Today Sam Smith has his regular speculative yet entertaining article in the Chicago Tribune saying that Z-Bo is definitely getting traded, and probably soon. Jermaine O'Neil's name is in all the papers. And names like Bibby, Artest, Marion, Jamison and Garnett (oooh... says the crowd) are present day after day. Just the sheer number of rumors with these guys points to movement. It is not regular, I really feel that. And it is exhilarating because there has been a total lack of substantive movement in the past year. Even the "BIG" Iverson deal really did nothing for the Nuggets, and what it did to the Sixers is too subtle for most fans to care about.
What is fascinating about the Kobe thing is that there is a definite perception that the Lakers cannot get fair value for him. I don't know if that is true. As Bill Simmons pointed out on his long blog piece on trading Kobe a few weeks ago, when you trade a superstar you usually end up getting fleeced. But in the same piece Simmons proposes a number of trades that would seem to improve the Lakers. For instance Joe Johnson, Marvin Williams, and the #11 pick help the Lakers in the long run more than Kobe and Vlad Radmanovic do. Likewise Deng, Gordon, and the #9 pick make the Lakers better than they currently are. One trade he did not propose but would be interesting to us (but not happening) would be Paul Pierce and the #5 pick for Kobe. This would also probably improve the Lakers.
Simmons' point in the piece is that the team that receives the superstar vastly improves. But this dramatic improvement on occasion can make the trade look more lopsided than it really is. For instance Shaq sent the Heat to the conference finals with an MVP-like performance in '04-'05, and the Heat won it all the next year (when Shaq was no longer their best player.) But what is usually left unsaid is that the Lakers received two all-star caliber players (Lamar Odom and Caron Butler) in the deal and Shaq basically strong-armed the Heat into granting him a preposterous extension that pays him $20 million a year till 2010. Jerry Buss supposedly was wise enough to know that giving Shaq an extension was insane, and did acquire two great talents in return. The problem with the deal was that Lakers management and Kobe proceeded to squander the unique excellence of Odom and utterly waste Caron Butler (traded after one year for Kwame "lets throw a cake at someone" Brown.)
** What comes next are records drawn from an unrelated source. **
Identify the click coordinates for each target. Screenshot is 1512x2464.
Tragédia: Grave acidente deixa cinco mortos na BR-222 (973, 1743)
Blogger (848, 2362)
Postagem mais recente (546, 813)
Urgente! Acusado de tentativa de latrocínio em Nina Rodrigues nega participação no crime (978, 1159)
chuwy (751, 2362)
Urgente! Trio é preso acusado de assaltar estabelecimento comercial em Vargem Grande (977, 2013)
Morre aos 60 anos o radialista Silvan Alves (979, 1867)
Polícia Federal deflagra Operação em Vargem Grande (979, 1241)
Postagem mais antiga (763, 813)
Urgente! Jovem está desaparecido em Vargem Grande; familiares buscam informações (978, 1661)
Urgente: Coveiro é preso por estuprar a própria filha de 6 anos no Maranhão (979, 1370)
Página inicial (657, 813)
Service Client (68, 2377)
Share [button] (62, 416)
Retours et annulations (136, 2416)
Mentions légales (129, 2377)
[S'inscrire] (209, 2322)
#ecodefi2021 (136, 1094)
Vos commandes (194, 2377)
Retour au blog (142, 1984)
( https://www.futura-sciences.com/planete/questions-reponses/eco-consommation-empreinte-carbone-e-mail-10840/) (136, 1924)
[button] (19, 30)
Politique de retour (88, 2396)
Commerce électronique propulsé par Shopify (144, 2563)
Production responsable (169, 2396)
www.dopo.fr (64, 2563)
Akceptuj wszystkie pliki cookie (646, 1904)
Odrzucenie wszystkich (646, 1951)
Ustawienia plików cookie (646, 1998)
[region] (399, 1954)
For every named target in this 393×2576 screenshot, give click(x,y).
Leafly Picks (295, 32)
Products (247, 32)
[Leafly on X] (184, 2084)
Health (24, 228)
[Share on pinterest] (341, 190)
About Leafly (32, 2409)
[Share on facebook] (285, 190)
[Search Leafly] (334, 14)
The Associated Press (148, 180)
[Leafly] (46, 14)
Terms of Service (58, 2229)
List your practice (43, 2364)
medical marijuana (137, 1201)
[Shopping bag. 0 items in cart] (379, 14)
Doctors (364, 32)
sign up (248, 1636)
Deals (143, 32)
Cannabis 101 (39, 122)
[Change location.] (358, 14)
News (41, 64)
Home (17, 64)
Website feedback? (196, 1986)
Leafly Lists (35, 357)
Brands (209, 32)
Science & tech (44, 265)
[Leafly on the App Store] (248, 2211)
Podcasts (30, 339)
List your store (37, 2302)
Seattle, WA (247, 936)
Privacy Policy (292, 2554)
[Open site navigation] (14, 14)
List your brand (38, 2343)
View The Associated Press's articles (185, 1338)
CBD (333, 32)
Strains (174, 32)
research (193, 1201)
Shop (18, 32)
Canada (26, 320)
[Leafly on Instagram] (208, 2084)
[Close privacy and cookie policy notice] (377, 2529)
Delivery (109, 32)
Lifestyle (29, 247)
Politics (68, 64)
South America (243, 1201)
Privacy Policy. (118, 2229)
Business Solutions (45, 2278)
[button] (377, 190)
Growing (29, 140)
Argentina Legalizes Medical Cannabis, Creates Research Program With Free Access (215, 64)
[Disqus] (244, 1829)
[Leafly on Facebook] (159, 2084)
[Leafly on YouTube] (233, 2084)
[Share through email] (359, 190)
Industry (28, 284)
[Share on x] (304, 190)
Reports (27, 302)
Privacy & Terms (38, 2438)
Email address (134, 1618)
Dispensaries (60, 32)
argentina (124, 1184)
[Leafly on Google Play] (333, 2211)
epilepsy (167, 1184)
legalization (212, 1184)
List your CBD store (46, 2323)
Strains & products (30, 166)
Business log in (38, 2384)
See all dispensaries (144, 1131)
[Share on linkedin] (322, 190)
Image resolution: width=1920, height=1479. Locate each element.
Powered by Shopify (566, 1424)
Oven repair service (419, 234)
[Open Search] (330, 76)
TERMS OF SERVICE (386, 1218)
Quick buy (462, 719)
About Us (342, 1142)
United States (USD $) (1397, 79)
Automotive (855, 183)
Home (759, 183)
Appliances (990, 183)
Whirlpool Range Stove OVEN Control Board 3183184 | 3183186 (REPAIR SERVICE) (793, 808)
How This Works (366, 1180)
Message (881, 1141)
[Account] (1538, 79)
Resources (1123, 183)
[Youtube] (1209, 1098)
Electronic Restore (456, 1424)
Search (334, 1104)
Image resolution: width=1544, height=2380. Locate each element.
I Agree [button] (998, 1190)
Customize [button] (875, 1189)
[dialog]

The Shaq example is just to spell out that trades are not always as lopsided as they seem -although they often are. But trading Kobe should not fall in this unwanted category, because Kobe is such a uniquely talented yet unblendable player. His style is so selfish by nature that to see him carry a team over the top as the undisputed number one guy seems highly unlikely. He is no Kareem, Moses or Shaq - centers who controlled the game from a fundamental standpoint and therefore positively helped all their teammates on the floor. Kobe instead is a scoring machine like no one this generation has ever seen, so explosive and volatile that his individual exploits can leave an entire opposition in the dust when all the cylinders are working. But the cylinders usually are not all firing, and his effect on teammates wavers from hurtful to neutral to mildly uplifting.
It is way too late to call Kobe on the effect he has on his teammates, it simply is who he is as a player, and at this stage it just needs to be accepted. But to say that he can take a team to the championship like Tim Duncan or Shaq is being too kind. Maybe it could work in Chicago with all the young talent they have, in some new age Bad Boys type way, but I doubt it. You got to remember, the reason the Lakers lost in the Finals of 2004 to Detroit was because of Kobe. With Shaq still in his prime and an ample supporting cast of Malone, Payton etc. the Lakers should have easily handled the Pistons. Instead they almost got swept, with Kobe playing some stupendously selfish basketball. Kobe is not a team player, and he cannot be even if he wants to be. So this anomalous star can be traded away with fair value coming in return.